Sorry I didn’t write yesterday. I went to a huge mall, rented a movie, bought a pizza and vegged out. Not much to report. This post is a bit of a departure from my usual report. Here’s what I do want to tell you about:

Last night I dreamt of a lost part of my childhood. When I was young, my family frequently visited this cheesy resort park called Jellystone Park. Everything was Yogi Bear themed. It wasn’t in the best of shape. The park was a leftover, I think, from a generation of people who had loved it, but had moved on. I loved it as a child. My grandparents owned a lot with a small RV trailer permanently parked on it. It was a common summer destination for my family. It was usually a weekend trip, but sometimes we would stay longer. The park was perfect for kids with bikes.

My dream was just a collection of images. I don’t remember anything real events, more like moments. It was more like a tour of memories I hadn’t visited for a while. The place had been shoved into a corner room of my brain, like many a college kid does, I suppose, with those artifacts of his youth he chooses not to take from his parents house. The trailer RV is what I remember best. The fridge, the stove, the small table (it converted into a bed, where my parents usually slept) where I used to listen to the radio and play pick-up sticks with my brother and cousins. There were those funny trailer windows, complete with curtains made from a material that felt like burlap. There was a strand of those funny colored lights hanging from the canopy attached to the side of the trailer. On the front of the trailer was a wooden box that contained a collection of toys. One of them was a funny little brown metal van with a working back door. I wonder as I’m writing this what happened to that van. Down the gravel road was a dilapidated mini golf course that we played on with sticks and rocks. Near the mini golf course, there was great pond that I must have circled thousands of times as a kid. On the other side of a hill was a small beach at the end of what must have been a man-made canal. There was small general store that sold those coveted childhood items; ice cream bars, cheap plastic toys, those Styrofoam gliders that look like WWII planes. You know, kid treasures. I recall that on the other side of the park was a playground that we only went to occasionally. I’m not even sure I was allowed to go that far on my own. It wasn’t a dream resort, but it was good to us.

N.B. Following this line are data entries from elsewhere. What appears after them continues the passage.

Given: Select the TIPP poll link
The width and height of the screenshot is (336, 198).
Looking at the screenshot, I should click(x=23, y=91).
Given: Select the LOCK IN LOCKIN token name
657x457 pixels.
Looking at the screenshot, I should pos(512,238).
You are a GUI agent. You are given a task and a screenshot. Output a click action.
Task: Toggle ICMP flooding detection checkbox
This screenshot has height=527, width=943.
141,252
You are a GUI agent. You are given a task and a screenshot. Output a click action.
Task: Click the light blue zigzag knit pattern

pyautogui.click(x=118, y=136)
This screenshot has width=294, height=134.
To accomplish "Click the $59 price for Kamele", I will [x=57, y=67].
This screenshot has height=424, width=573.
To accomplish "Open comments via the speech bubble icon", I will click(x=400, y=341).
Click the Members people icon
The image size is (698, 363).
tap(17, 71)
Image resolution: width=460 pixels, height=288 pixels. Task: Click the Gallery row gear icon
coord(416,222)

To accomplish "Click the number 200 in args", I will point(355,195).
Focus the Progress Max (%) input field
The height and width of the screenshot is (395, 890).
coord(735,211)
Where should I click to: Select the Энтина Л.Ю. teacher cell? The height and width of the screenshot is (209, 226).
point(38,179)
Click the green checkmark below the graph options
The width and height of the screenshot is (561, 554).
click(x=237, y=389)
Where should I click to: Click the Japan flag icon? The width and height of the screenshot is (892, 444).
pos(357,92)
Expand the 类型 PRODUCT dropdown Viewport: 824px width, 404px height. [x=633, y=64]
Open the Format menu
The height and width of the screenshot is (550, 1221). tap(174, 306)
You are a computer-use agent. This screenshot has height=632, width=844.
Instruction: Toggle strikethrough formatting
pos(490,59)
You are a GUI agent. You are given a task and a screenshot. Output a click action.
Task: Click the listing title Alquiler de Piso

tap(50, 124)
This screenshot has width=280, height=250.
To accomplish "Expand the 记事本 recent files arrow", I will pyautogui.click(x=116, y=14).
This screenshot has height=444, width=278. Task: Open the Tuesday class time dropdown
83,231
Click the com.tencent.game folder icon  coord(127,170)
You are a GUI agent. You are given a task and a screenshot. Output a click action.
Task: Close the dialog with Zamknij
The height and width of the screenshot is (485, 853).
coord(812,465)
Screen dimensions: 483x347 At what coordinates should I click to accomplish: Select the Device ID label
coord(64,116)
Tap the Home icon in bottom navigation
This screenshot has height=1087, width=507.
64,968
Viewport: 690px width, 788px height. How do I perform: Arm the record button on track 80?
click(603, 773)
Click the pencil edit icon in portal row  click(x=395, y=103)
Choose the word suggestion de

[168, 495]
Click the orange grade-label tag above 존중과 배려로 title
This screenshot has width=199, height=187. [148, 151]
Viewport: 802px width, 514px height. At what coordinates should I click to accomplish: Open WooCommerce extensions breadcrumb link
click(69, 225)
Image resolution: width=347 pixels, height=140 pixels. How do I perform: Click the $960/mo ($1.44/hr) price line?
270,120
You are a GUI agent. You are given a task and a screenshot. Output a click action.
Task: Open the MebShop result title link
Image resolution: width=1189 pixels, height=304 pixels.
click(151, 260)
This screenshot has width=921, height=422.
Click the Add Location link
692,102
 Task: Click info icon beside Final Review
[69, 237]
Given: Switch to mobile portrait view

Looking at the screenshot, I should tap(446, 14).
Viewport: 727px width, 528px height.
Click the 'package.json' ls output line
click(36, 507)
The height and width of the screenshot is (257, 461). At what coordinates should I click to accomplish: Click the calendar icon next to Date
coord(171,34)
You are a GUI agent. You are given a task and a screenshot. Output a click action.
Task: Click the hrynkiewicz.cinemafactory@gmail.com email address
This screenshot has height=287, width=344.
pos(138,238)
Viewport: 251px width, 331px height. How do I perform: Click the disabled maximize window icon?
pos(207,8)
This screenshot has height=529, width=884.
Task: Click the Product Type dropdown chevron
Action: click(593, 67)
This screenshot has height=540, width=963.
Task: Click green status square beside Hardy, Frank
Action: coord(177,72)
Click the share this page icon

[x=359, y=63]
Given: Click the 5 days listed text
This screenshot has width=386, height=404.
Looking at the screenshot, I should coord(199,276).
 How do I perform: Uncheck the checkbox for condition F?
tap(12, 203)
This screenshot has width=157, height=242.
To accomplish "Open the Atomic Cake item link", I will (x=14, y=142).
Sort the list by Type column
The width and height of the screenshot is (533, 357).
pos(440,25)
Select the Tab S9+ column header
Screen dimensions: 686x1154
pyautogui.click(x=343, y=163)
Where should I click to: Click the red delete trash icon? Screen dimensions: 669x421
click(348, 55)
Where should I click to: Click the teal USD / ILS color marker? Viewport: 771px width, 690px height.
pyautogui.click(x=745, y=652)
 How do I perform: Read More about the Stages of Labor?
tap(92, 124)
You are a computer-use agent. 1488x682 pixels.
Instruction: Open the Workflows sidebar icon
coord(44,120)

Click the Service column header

Toward the end of the dream I remember a campfire out in front of that little trailer. Everyone I loved as a child and who loved me was there. My parents. Both sets of grandparents. Both uncles, both aunts. All of my cousins. Everyone was as they were back then. Everyone was smiling and laughing, their faces lit by the campfire. I remember looking at every person, one by one. Each smiled back at me. As I went around the circle a second time, everyone had changed. They were older, as they are today. There were even a few empty seats. Everyone was still smiling, still talking, still happy. Thinking back, Jellystone Park is a laughable, almost sad little resort “town.” But as a child, the place was a source of joy for my family and me, and I’ll always cherish it. Call me sentimental.

As kids we’re in such a hurry to shuffle off childhood, and maybe do outgrow it. I’ve answered the call to grow up, leave home. To go Be Successful. Both of my grandmothers have died since then. The lot and trailer are long gone, sold because we stopped going. But I’d give a lot just to be back there again, just for a day, an hour.

What was the purpose of my dream? I don’t know. Maybe just to remind of how I arrived where I am today.

The last image I remember in my dream before I awoke was different from all the rest. Everything else had been from my own point of view as a child. This last image was more of a 3rd person view. I saw myself, maybe 7 or 8, walking hand in hand with my parents down one of those gravel roads. My mom was carrying my then-baby brother in her arms. We were younger, poorer, yet less bogged down by those Things that bog all families down. We were laughing.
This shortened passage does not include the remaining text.